===== Data records =====

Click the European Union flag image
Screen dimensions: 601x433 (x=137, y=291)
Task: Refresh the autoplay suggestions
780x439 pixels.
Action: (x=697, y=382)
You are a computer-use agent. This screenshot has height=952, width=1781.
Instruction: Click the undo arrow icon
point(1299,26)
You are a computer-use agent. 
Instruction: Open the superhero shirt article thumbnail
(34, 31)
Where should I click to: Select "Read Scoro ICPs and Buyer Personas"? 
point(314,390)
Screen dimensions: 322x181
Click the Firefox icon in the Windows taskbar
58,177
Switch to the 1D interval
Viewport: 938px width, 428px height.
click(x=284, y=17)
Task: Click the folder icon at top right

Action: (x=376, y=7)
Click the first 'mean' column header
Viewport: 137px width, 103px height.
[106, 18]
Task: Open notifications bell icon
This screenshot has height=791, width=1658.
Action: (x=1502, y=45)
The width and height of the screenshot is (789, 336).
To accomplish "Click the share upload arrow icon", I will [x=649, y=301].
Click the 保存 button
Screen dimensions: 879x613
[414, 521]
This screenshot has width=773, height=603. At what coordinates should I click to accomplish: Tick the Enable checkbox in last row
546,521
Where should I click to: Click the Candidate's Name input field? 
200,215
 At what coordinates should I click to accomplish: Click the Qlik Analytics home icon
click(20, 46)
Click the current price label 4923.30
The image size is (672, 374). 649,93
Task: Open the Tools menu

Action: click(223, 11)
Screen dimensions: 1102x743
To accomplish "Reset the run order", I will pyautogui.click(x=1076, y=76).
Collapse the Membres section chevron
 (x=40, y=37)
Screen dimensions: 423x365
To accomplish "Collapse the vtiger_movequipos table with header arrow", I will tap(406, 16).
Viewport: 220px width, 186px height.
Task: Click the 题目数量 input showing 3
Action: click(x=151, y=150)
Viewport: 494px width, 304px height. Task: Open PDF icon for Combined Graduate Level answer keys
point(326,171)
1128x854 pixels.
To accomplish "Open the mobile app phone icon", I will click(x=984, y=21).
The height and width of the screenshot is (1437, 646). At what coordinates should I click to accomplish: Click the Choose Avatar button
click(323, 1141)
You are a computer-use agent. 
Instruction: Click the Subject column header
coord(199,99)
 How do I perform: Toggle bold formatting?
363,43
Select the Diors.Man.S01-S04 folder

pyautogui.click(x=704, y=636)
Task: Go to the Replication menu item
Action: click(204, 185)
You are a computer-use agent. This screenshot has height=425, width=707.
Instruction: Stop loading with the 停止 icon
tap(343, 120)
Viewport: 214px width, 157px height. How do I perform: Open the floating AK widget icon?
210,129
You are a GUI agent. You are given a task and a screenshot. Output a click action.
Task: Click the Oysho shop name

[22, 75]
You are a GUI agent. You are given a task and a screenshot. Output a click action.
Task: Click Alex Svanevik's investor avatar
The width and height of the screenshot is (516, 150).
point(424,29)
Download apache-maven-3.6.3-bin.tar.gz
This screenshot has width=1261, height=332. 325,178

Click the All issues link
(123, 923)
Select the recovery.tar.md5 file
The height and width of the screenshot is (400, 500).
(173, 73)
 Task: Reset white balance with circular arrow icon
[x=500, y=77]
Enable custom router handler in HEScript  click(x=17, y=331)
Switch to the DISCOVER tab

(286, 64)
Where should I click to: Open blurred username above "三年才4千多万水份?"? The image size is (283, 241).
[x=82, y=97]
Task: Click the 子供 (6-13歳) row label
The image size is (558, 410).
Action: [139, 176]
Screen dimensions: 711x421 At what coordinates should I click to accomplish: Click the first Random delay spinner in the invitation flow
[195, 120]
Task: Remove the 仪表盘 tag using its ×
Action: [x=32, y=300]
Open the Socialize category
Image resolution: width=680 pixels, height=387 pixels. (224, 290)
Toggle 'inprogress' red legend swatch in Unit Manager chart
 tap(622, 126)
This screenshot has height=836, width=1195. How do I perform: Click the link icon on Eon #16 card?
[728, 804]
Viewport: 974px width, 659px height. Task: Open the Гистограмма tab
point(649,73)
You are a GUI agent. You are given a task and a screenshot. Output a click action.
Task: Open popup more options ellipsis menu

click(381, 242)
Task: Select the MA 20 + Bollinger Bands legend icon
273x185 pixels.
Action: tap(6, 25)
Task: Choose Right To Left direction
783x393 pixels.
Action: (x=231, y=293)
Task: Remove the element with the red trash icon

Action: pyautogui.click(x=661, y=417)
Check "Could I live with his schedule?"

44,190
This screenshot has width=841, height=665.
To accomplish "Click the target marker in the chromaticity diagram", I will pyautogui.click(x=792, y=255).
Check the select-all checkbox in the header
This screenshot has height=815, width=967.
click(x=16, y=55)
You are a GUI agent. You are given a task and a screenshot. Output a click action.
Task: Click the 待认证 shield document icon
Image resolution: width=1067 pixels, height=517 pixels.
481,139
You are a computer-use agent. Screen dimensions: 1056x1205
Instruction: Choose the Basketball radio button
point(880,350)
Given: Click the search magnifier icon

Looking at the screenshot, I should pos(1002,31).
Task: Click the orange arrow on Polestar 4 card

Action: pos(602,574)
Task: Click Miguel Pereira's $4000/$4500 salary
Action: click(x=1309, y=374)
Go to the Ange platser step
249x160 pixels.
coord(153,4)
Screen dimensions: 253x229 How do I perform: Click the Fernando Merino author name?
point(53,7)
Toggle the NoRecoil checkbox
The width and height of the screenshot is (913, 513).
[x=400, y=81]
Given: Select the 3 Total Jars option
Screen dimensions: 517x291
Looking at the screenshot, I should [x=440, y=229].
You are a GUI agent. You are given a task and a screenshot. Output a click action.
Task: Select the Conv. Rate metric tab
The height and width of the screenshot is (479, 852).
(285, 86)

=====

# Prompt:
Line count for the word "computer": tally the lines in the records that include it and give only the result.

# Written reply:
5